The 911 calls from Elks Lodge 106 in north Minneapolis came after a man overturned tables, threw punches and pulled out a knife.

Minneapolis cops also heard that someone had fired shots.

So they stormed the Plymouth Avenue club near midnight on April 21 with guns drawn, ordering dozens of people out and others to get down on the floor. But in the process of finding the perpetrator and checking for weapons, some say that white officers acted improperly in a crowd of middle-age, black attendees.

Seven witnesses shared their concern with the Star Tribune in separate interviews. Four of them said they heard officers use racist epithets, and six said they experienced or saw officers use excessive force.

Witness and civil rights activist Ron Edwards said he mailed a complaint Thursday to the internal affairs unit of the police department.

Sgt. Steve McCarty, a police spokesman, neither confirmed nor denied the allegations and said police would investigate any complaints filed about the incident.

"If there are [reports of] shots fired inside of a crowded Elks hall, the police are going to come with their guns out," he said. "Until they find out if there's a gun or not, they're going to put people on the ground and search people."

Still, he said, there are "very few circumstances" that would justify police kicking people on the ground.

McCarty said police had evidence that shots were fired inside the club, though no weapon was recovered; witnesses interviewed by the Star Tribune said no gun was fired.

No one accusing the police of rough treatment suffered serious injuries.

Witnesses at that night's 1970s-themed birthday party said that a man began disrupting the celebration, knocking over food and furniture and starting a fistfight. Community activist K.G. Wilson said that when he tried to break it up, the man pulled a knife and slightly wounded him in the chest.

The Fourth Precinct station is a fifth of a mile down the street, and the department assigned 46 squad cars to the scene at 11:21 p.m. The officers ordered the crowd in the basement to get out. Other cops stormed into a second- floor room.

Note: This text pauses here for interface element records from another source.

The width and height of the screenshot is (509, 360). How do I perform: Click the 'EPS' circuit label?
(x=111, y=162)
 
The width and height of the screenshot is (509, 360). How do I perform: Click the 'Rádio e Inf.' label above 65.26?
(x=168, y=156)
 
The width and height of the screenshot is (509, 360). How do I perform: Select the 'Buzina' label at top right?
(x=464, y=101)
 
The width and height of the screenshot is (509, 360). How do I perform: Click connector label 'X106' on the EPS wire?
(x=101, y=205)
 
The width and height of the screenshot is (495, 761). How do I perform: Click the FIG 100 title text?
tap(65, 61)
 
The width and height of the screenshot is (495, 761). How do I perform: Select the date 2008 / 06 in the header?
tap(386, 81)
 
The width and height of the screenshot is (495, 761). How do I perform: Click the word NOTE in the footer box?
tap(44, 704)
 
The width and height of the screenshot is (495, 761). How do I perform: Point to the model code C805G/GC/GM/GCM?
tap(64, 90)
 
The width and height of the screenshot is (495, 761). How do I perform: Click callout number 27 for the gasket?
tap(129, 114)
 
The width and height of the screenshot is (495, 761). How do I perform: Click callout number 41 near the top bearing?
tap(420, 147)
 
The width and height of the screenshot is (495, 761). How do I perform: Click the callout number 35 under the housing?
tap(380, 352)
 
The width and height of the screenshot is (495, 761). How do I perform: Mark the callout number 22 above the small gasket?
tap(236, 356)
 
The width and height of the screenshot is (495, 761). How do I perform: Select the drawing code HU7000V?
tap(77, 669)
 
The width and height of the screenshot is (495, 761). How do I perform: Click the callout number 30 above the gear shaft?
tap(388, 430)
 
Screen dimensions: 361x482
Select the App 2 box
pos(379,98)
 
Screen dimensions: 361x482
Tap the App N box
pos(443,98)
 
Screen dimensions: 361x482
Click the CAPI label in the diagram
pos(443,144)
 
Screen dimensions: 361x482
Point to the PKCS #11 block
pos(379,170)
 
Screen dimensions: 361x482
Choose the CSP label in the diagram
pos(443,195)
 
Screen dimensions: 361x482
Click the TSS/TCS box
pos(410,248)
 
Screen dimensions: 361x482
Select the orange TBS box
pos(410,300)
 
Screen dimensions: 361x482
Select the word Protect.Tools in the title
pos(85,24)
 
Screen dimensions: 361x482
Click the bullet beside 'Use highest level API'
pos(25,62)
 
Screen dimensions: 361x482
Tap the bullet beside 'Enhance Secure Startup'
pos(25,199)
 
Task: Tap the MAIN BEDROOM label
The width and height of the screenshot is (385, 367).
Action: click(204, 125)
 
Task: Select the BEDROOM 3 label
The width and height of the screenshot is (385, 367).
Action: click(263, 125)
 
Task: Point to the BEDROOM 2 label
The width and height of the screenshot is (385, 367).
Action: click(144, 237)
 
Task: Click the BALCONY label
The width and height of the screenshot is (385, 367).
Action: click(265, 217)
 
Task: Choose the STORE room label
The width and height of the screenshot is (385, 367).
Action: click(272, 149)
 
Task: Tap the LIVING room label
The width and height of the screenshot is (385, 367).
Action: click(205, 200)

Wilson and two witnesses told the Star Tribune that they didn't observe any police misconduct. "Police did their job, and they did it well," Sonji Lynn Kennedy said.

But Mishelle Howard said as a crowd was rushing down the stairs to leave, a police officer said they were not moving fast enough. She said he told them to get out and used a vulgar racial epithet.

Witnesses said police entered the second floor with guns drawn looking for a perpetrator in a brown shirt, though the suspect was wearing a red shirt.

Dwayne Williams was wearing a brown shirt and trying to bring the stabbing suspect under control. But police pushed Williams into a table that collapsed and put a gun in his face, he said.

Witnesses Lisa and Mark Miller, Tom Powell and Edwards supported that account.

Police ordered everyone on the ground. Lisa Miller, the highest-ranking woman in the lodge, said they told someone nearby, "Lay your black ass down."

Powell, 59, said he tried to explain to police that they had grabbed the wrong guy when they ordered him down, too.

As he tried to speak while on the ground, he said, officers kicked him, stomped on his legs and back, and told him to shut up.

Witnesses said police demanded to know where the gun was. Eventually they arrested Tony Hallmon, 51 -- the only person charged -- for the assault on Wilson.

Rickey Jones, who was hired to film the party, said police officers pulled him into a room and seized his camera equipment and cellphone for evidence. One of the officers in the room said they would "lock his black ass up" if he didn't turn over the equipment, he said.

The city approved a $15,000 settlement for Jones, 53, in 2010 after he sued the police over a 2002 incident in which he alleged that they took his equipment while he was at a party and beat him.

Edwards, 73, said that a police officer on the second floor jabbed his forearm into his collarbone, kicked him and used vulgarities and racial epithets.